+++ PAGE TEXT
Re: Apache Spark 3.3 Release

Jacky Lee Wed, 16 Mar 2022 07:05:53 -0700

I also have a PR that has been ready to merge for a while, can we merge in
3.3.0?
[SPARK-37831][CORE] add task partition id in TaskInfo and Task Metrics
https://github.com/apache/spark/pull/35185


Adam Binford <adam...@gmail.com> 于2022年3月16日周三 21:16写道：

> Also throwing my hat in for two of my PRs that should be ready just need
> final reviews/approval:
> Removing shuffles from deallocated executors using the shuffle service:
> https://github.com/apache/spark/pull/35085. This has been asked for for
> several years across many issues.
> Configurable memory overhead factor:
> https://github.com/apache/spark/pull/35504
>
> Adam
>
> On Wed, Mar 16, 2022 at 8:53 AM Wenchen Fan <cloud0...@gmail.com> wrote:
>
>> +1 to define an allowlist of features that we want to backport to branch
>> 3.3. I also have a few in my mind
>> complex type support in vectorized parquet reader:
>> https://github.com/apache/spark/pull/34659
>> refine the DS v2 filter API for JDBC v2:
>> https://github.com/apache/spark/pull/35768
>> a few new SQL functions that have been in development for a while:
>> to_char, split_part, percentile_disc, try_sum, etc.
>>
>> On Wed, Mar 16, 2022 at 2:41 PM Maxim Gekk
>> <maxim.g...@databricks.com.invalid> wrote:
>>
>>> Hi All,
>>>
>>> I have created the branch for Spark 3.3:
>>> https://github.com/apache/spark/commits/branch-3.3
>>>
>>> Please, backport important fixes to it, and if you have some doubts,
>>> ping me in the PR. Regarding new features, we are still building the allow
>>> list for branch-3.3.
++++++
+++ GIVEN INFORMATION
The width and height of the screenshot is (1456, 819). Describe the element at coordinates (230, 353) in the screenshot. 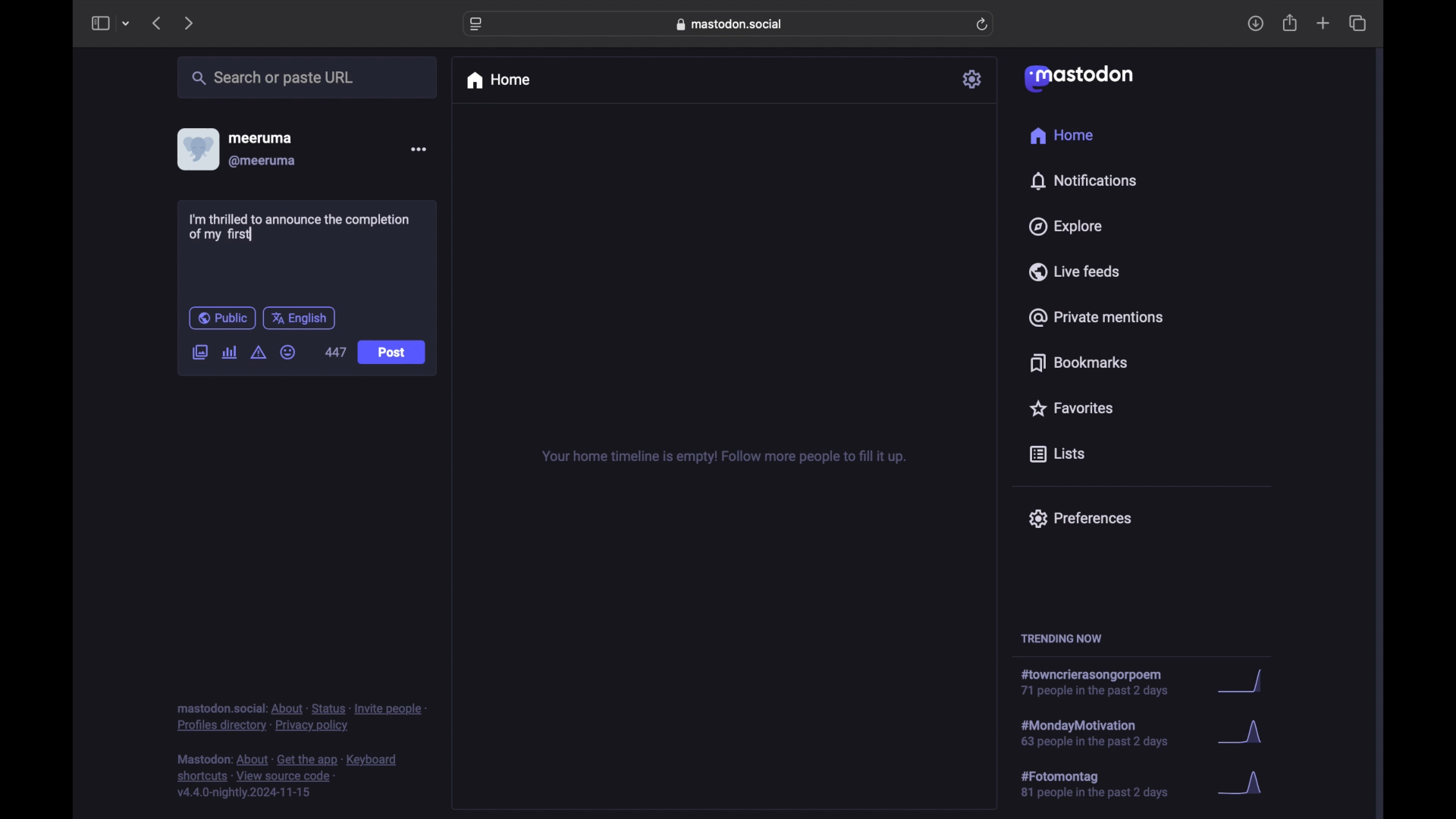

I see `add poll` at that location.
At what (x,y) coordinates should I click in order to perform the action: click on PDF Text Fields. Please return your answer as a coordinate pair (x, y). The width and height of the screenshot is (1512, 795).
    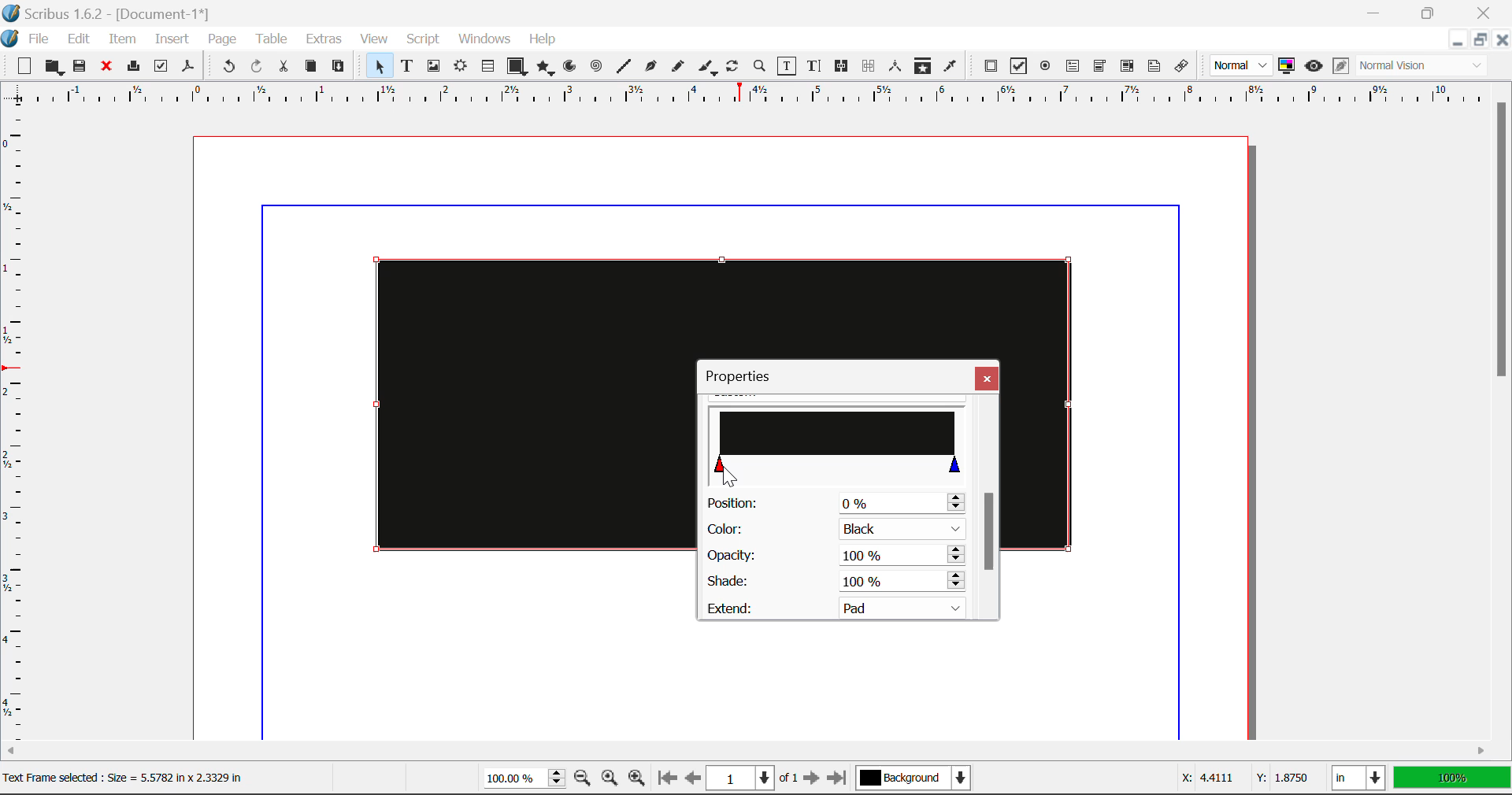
++++++
### WHAT TO WORK ON
(1) Print the section of the Spark 3.3 release thread that opens with the words containing "Adam Binford <adam...@gmail.com>" and closes with "across many issues.".
(2) Carry on the Spark 3.3 release thread from the point where it stops.

### RESULTS FOR THE EXERCISE
(1)
Adam Binford <adam...@gmail.com> 于2022年3月16日周三 21:16写道：

> Also throwing my hat in for two of my PRs that should be ready just need
> final reviews/approval:
> Removing shuffles from deallocated executors using the shuffle service:
> https://github.com/apache/spark/pull/35085. This has been asked for for
> several years across many issues.

(2)
>>>
>>> Best regards,
>>> Max Gekk
>>>
>>>
>>> On Wed, Mar 16, 2022 at 5:51 AM Dongjoon Hyun <dongjoon.h...@gmail.com>
>>> wrote:
>>>
>>>> Yes, I agree with you for your whitelist approach for backporting. :)
>>>> Thank you for summarizing.
>>>>
>>>> Thanks,
>>>> Dongjoon.
>>>>
>>>>
>>>> On Tue, Mar 15, 2022 at 4:20 PM Xiao Li <gatorsm...@gmail.com> wrote:
>>>>
>>>>> I think I finally got your point. What you want to keep unchanged is
>>>>> the branch cut date of Spark 3.3. Today? or this Friday? This is not a big
>>>>> deal.
>>>>>
>>>>> My major concern is whether we should keep merging the feature work or
>>>>> the dependency upgrade after the branch cut. To make our release time more
>>>>> predictable, I am suggesting we should finalize the exception PR list
>>>>> first, instead of merging them in an ad hoc way. In the past, we spent a
>>>>> lot of time on the revert of the PRs that were merged after the branch 
>>>>> cut.
>>>>> I hope we can minimize unnecessary arguments in this release. Do you 
>>>>> agree,
>>>>> Dongjoon?
>>>>>
>>>>>
>>>>>
>>>>> Dongjoon Hyun <dongjoon.h...@gmail.com> 于2022年3月15日周二 15:55写道：
>>>>>
>>>>>> That is not totally fine, Xiao. It sounds like you are asking a
>>>>>> change of plan without a proper reason.
>>>>>>
>>>>>> Although we cut the branch Today according our plan, you still can
>>>>>> collect the list and make a list of exceptions. I'm not blocking what you
>>>>>> want to do.
>>>>>>
>>>>>> Please let the community start to ramp down as we agreed before.
>>>>>>
>>>>>> Dongjoon
>>>>>>
>>>>>>
>>>>>>
>>>>>> On Tue, Mar 15, 2022 at 3:07 PM Xiao Li <gatorsm...@gmail.com> wrote:
>>>>>>
>>>>>>> Please do not get me wrong. If we don't cut a branch, we are
>>>>>>> allowing all patches to land Apache Spark 3.3. That is totally fine. 
>>>>>>> After
>>>>>>> we cut the branch, we should avoid merging the feature work. In the next
>>>>>>> three days, let us collect the actively developed PRs that we want to 
>>>>>>> make
>>>>>>> an exception (i.e., merged to 3.3 after the upcoming branch cut). Does 
>>>>>>> that
>>>>>>> make sense?
>>>>>>>
>>>>>>> Dongjoon Hyun <dongjoon.h...@gmail.com> 于2022年3月15日周二 14:54写道：
>>>>>>>
>>>>>>>> Xiao. You are working against what you are saying.
>>>>>>>> If you don't cut a branch, it means you are allowing all patches to
>>>>>>>> land Apache Spark 3.3. No?
>>>>>>>>
>>>>>>>> > we need to avoid backporting the feature work that are not being
>>>>>>>> well discussed.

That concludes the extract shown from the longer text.